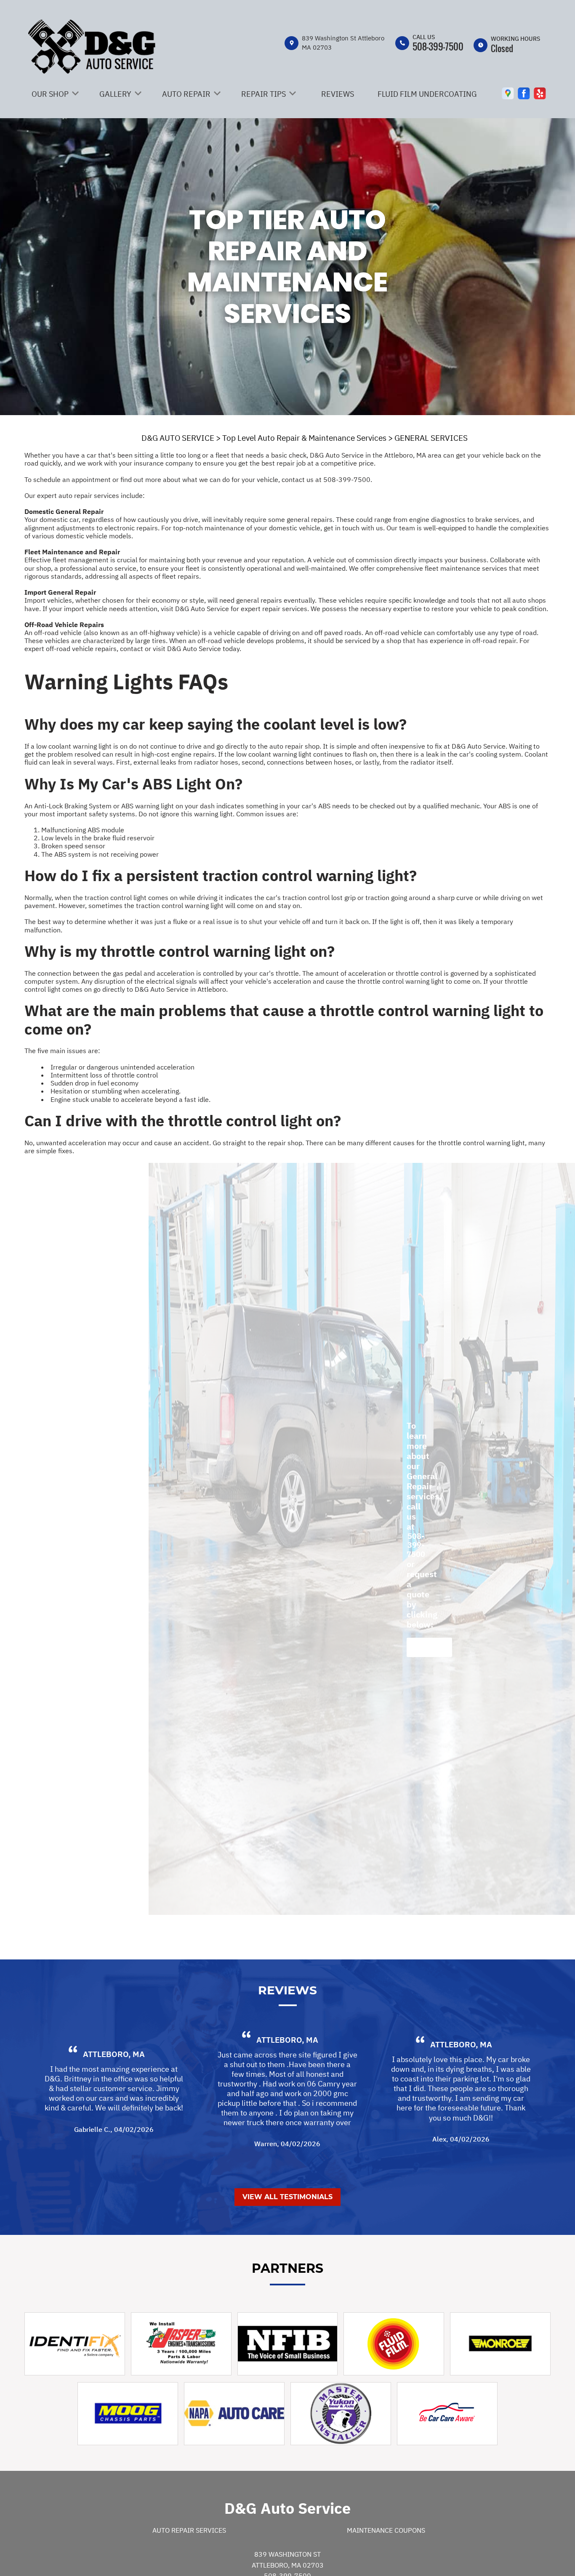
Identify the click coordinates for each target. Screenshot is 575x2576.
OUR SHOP (50, 94)
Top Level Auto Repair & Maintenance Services (304, 438)
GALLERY (115, 94)
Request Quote (429, 1647)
────────────────
## What you will do
The result should be the full set of entries above, restated exactly and without images.

## Solution to the problem
Identify the click coordinates for each target. Screenshot is 575x2576.
OUR SHOP (50, 94)
Top Level Auto Repair & Maintenance Services (304, 438)
GALLERY (115, 94)
Request Quote (429, 1647)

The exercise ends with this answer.